Bryan Adams: “Atribuo o crescimento do veganismo ao Instagram e à internet”

Bryan Adams retornará ao Brasil para shows em São Paulo e no Rio de Janeiro nos dias 18 e 19 de outubro. Reconhecido pelos sucessos que ficam entre o pop e rock, o cantor canadense também é famoso pelo ativismo em favor dos direitos humanos e do veganismo. Em entrevista à Folha, declarou atribuir “o crescimento do veganismo ao Instagram e à internet”.

O canadense considera que o crescimento do movimento vegano está ligado aos novos meios de comunicação porque, hoje, as pessoas têm mais acesso às informações sobre a tortura dos animais. Além disso, considera que há mais opções disponíveis para seguir esse estilo de vida, atualmente. Para ele, é preciso educar as novas gerações para que elas não permaneçam reféns dos interesses das grandes empresas, e possam agir para recuperar o tempo perdido com a ignorância da sua geração.

Adams parou de comer carne em 1988 e, desde então, tornou-se uma figura importante no ativismo em favor dos direitos dos animais. Já em 1990, envolveu-se com uma grande campanha em defesa das baleias, causa pela qual permanece lutando até hoje. Em setembro, o cantor fez um post no Instagram em que apelou mais uma vez pelo fim da caça aos animais, citando países onde isso ainda ocorre, como Japão e Noruega. “O futuro é reconhecer que matar animais para comer é acabar com o planeta”, escreveu.

Na nova turnê, Adams está plantando uma árvore para cada ingresso vendido. Ao todo, já foram plantadas quase um milhão ao redor do mundo, e ele diz estar planejando um projeto para plantar árvores no Brasil, em 2020. O ativismo ambiental e social é uma marca forte do cantor desde o início da sua carreira, nos anos 80.

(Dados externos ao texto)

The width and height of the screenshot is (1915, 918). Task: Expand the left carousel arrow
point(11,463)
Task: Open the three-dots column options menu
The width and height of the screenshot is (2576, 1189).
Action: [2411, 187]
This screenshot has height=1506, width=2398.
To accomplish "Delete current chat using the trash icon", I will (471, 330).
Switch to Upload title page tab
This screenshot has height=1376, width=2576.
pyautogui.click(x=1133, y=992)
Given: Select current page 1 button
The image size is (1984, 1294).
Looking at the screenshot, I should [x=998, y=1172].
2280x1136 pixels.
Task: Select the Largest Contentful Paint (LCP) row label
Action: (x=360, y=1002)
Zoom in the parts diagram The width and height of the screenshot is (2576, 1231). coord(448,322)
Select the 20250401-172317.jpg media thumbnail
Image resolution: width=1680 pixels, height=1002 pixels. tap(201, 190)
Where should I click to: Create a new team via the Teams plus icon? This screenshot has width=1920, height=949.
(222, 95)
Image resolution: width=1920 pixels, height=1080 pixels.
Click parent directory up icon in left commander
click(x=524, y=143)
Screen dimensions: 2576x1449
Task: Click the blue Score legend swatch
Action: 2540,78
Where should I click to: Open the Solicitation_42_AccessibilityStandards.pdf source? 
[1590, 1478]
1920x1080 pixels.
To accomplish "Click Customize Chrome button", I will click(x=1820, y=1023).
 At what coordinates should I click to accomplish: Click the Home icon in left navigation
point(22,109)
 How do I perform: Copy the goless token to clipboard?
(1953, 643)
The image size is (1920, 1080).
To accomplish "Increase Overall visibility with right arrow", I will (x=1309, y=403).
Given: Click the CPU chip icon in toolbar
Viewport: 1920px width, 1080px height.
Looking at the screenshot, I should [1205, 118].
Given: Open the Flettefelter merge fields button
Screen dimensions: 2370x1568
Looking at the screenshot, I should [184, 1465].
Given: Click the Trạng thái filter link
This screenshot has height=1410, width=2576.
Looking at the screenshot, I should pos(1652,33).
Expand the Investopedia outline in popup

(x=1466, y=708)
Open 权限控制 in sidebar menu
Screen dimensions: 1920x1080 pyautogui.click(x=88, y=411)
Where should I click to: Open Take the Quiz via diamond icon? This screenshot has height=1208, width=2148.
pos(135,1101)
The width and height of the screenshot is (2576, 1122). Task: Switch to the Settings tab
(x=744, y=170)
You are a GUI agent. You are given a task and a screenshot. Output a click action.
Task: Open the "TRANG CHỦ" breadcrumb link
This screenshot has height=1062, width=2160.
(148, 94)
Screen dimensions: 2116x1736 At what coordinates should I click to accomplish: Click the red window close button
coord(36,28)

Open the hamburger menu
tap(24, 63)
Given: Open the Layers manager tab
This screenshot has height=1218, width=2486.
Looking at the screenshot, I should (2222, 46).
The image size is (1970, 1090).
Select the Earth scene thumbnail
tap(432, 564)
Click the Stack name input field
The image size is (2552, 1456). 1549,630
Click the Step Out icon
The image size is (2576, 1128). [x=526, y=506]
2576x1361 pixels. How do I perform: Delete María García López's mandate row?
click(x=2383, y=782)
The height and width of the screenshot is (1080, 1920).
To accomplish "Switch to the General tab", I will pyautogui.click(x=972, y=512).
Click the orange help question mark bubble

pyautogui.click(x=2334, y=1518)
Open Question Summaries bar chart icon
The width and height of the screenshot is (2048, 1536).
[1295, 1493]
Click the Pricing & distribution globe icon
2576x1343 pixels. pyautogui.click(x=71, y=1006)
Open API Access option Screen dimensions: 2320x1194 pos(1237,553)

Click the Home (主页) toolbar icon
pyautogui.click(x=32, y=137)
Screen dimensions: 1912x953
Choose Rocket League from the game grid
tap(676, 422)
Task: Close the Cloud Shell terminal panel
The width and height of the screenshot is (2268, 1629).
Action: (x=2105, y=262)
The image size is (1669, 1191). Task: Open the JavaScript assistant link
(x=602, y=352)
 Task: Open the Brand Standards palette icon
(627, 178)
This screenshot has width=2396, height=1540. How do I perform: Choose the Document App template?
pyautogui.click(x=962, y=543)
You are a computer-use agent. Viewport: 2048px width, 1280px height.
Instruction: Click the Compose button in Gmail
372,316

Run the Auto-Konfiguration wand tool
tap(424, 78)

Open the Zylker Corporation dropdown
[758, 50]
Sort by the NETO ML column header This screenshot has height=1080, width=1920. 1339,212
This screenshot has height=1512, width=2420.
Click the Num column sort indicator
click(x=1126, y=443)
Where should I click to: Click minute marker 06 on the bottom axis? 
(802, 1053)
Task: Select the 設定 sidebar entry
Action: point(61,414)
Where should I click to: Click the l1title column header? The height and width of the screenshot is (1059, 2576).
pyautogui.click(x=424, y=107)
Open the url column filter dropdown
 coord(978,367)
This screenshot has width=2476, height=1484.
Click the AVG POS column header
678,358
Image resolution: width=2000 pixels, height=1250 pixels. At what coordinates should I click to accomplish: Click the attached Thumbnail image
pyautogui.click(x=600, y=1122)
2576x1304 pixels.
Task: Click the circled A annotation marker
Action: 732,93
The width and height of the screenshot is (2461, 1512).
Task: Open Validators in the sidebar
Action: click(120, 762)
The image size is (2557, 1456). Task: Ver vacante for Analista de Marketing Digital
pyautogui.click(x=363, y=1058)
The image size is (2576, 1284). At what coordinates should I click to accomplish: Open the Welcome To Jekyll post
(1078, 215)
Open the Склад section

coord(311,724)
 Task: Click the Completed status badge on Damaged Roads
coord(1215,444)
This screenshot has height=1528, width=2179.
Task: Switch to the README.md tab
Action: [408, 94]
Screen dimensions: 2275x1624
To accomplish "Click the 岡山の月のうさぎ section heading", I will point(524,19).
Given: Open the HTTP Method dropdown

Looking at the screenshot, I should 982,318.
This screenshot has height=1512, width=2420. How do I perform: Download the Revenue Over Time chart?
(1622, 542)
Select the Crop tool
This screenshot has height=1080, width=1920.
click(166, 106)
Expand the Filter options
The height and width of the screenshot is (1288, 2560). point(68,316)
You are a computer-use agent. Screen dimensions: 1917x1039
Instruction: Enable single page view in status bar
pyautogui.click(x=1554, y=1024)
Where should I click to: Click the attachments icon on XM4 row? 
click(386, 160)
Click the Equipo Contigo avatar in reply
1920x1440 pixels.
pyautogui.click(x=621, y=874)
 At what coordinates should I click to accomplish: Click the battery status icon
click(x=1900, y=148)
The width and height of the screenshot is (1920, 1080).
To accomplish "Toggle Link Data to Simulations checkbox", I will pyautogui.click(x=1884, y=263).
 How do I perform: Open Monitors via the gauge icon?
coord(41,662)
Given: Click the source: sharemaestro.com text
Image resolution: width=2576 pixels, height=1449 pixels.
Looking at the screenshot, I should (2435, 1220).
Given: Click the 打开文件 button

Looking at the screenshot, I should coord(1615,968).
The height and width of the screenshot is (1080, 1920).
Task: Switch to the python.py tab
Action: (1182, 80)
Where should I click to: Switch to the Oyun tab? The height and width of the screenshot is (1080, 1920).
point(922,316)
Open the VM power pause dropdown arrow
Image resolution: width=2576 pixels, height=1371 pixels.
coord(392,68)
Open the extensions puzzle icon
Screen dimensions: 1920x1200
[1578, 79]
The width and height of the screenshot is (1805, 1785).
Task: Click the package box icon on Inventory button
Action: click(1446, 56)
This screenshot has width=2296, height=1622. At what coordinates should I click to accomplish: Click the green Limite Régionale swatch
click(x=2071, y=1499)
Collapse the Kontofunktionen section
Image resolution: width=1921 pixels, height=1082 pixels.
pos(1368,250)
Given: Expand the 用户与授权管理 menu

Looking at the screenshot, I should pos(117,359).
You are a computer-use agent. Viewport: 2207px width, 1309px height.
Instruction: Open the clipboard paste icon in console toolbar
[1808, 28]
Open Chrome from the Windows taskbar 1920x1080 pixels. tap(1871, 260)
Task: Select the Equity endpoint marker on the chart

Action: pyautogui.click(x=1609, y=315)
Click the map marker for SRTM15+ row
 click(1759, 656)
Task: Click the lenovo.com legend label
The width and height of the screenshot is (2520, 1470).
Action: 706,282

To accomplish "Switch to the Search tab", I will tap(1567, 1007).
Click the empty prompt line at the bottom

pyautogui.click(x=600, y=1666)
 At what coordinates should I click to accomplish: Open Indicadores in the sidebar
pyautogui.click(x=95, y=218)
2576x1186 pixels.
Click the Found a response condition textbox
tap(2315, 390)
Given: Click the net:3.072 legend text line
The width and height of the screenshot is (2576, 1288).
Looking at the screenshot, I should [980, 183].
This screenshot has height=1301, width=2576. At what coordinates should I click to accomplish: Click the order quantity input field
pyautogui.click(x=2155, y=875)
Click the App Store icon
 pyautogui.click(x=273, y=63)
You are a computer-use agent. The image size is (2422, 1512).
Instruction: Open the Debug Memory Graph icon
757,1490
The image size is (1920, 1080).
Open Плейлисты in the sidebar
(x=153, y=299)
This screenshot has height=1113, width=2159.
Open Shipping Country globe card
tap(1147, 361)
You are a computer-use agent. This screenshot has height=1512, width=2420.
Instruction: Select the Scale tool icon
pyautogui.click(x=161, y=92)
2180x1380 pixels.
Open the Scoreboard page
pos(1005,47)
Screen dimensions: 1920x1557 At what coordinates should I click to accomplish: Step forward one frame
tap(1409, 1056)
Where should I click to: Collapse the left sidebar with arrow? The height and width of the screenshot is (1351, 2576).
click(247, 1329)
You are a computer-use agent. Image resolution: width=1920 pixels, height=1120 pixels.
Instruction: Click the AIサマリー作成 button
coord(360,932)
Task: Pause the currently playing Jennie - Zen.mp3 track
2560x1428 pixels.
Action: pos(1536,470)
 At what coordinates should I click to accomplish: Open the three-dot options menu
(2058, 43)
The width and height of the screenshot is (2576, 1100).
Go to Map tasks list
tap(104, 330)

O cantor usa constantemente o instagram para defender o veganismo e compartilhar um pouco do seu estilo de vida. Na própria descrição da sua página, ele inclui sempre um “Go Vegan” (vire vegano). No início do ano, ele fez um post acusando a indústria da carne de pregar uma necessidade falsa de consumir animais para ingerir proteínas suficientes. “Se você ama animais, não os coma!”, declarou.